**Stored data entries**
--------

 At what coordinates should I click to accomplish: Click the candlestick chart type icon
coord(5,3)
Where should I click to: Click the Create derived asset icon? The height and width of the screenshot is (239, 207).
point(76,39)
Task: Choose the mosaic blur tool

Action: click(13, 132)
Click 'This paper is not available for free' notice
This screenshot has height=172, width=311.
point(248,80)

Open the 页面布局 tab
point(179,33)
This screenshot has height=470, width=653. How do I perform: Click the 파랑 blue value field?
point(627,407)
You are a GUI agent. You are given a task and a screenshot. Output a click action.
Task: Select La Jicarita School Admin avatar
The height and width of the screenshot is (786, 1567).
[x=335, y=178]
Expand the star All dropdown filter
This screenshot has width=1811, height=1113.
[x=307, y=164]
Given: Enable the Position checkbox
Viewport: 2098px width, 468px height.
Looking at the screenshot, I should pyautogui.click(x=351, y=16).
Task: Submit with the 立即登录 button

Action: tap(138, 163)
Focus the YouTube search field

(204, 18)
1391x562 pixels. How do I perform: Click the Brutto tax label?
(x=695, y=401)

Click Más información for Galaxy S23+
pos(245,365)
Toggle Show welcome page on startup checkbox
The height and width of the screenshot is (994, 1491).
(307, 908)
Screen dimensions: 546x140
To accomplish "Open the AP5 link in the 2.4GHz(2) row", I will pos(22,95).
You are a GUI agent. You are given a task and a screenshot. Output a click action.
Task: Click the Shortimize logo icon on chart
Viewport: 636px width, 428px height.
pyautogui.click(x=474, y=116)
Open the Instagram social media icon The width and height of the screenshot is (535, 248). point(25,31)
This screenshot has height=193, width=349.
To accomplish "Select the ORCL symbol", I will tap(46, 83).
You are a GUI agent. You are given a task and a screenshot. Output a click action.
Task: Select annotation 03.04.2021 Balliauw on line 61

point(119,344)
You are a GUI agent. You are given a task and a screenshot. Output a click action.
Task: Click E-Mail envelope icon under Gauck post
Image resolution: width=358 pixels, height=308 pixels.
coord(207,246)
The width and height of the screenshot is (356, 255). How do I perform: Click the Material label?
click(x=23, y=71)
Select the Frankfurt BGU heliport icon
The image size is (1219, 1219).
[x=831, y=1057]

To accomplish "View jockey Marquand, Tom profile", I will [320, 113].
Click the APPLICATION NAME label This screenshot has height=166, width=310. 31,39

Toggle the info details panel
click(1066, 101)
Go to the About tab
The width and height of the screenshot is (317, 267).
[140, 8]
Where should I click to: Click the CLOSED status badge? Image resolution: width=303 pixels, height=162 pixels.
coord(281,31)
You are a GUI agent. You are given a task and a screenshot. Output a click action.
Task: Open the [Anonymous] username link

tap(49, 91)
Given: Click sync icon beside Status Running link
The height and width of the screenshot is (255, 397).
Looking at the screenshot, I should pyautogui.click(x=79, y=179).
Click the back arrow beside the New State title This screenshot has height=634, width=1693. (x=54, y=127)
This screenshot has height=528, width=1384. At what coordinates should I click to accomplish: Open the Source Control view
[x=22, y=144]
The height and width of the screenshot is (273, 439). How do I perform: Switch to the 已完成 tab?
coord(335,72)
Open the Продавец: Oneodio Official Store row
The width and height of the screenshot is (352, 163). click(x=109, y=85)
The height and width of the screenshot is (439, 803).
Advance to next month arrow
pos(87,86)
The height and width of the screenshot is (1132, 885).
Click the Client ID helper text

--------

**INSTRUCTIONS TO FOLLOW**
Print out every record, character for character.

**WRITTEN ANSWER**
 At what coordinates should I click to accomplish: Click the candlestick chart type icon
coord(5,3)
Where should I click to: Click the Create derived asset icon? The height and width of the screenshot is (239, 207).
point(76,39)
Task: Choose the mosaic blur tool

Action: click(13, 132)
Click 'This paper is not available for free' notice
This screenshot has height=172, width=311.
point(248,80)

Open the 页面布局 tab
point(179,33)
This screenshot has height=470, width=653. How do I perform: Click the 파랑 blue value field?
point(627,407)
You are a GUI agent. You are given a task and a screenshot. Output a click action.
Task: Select La Jicarita School Admin avatar
The height and width of the screenshot is (786, 1567).
[x=335, y=178]
Expand the star All dropdown filter
This screenshot has width=1811, height=1113.
[x=307, y=164]
Given: Enable the Position checkbox
Viewport: 2098px width, 468px height.
Looking at the screenshot, I should pyautogui.click(x=351, y=16).
Task: Submit with the 立即登录 button

Action: tap(138, 163)
Focus the YouTube search field

(204, 18)
1391x562 pixels. How do I perform: Click the Brutto tax label?
(x=695, y=401)

Click Más información for Galaxy S23+
pos(245,365)
Toggle Show welcome page on startup checkbox
The height and width of the screenshot is (994, 1491).
(307, 908)
Screen dimensions: 546x140
To accomplish "Open the AP5 link in the 2.4GHz(2) row", I will pos(22,95).
You are a GUI agent. You are given a task and a screenshot. Output a click action.
Task: Click the Shortimize logo icon on chart
Viewport: 636px width, 428px height.
pyautogui.click(x=474, y=116)
Open the Instagram social media icon The width and height of the screenshot is (535, 248). point(25,31)
This screenshot has height=193, width=349.
To accomplish "Select the ORCL symbol", I will tap(46, 83).
You are a GUI agent. You are given a task and a screenshot. Output a click action.
Task: Select annotation 03.04.2021 Balliauw on line 61

point(119,344)
You are a GUI agent. You are given a task and a screenshot. Output a click action.
Task: Click E-Mail envelope icon under Gauck post
Image resolution: width=358 pixels, height=308 pixels.
coord(207,246)
The width and height of the screenshot is (356, 255). How do I perform: Click the Material label?
click(x=23, y=71)
Select the Frankfurt BGU heliport icon
The image size is (1219, 1219).
[x=831, y=1057]

To accomplish "View jockey Marquand, Tom profile", I will [320, 113].
Click the APPLICATION NAME label This screenshot has height=166, width=310. 31,39

Toggle the info details panel
click(1066, 101)
Go to the About tab
The width and height of the screenshot is (317, 267).
[140, 8]
Where should I click to: Click the CLOSED status badge? Image resolution: width=303 pixels, height=162 pixels.
coord(281,31)
You are a GUI agent. You are given a task and a screenshot. Output a click action.
Task: Open the [Anonymous] username link

tap(49, 91)
Given: Click sync icon beside Status Running link
The height and width of the screenshot is (255, 397).
Looking at the screenshot, I should pyautogui.click(x=79, y=179).
Click the back arrow beside the New State title This screenshot has height=634, width=1693. (x=54, y=127)
This screenshot has height=528, width=1384. At what coordinates should I click to accomplish: Open the Source Control view
[x=22, y=144]
The height and width of the screenshot is (273, 439). How do I perform: Switch to the 已完成 tab?
coord(335,72)
Open the Продавец: Oneodio Official Store row
The width and height of the screenshot is (352, 163). click(x=109, y=85)
The height and width of the screenshot is (439, 803).
Advance to next month arrow
pos(87,86)
The height and width of the screenshot is (1132, 885).
Click the Client ID helper text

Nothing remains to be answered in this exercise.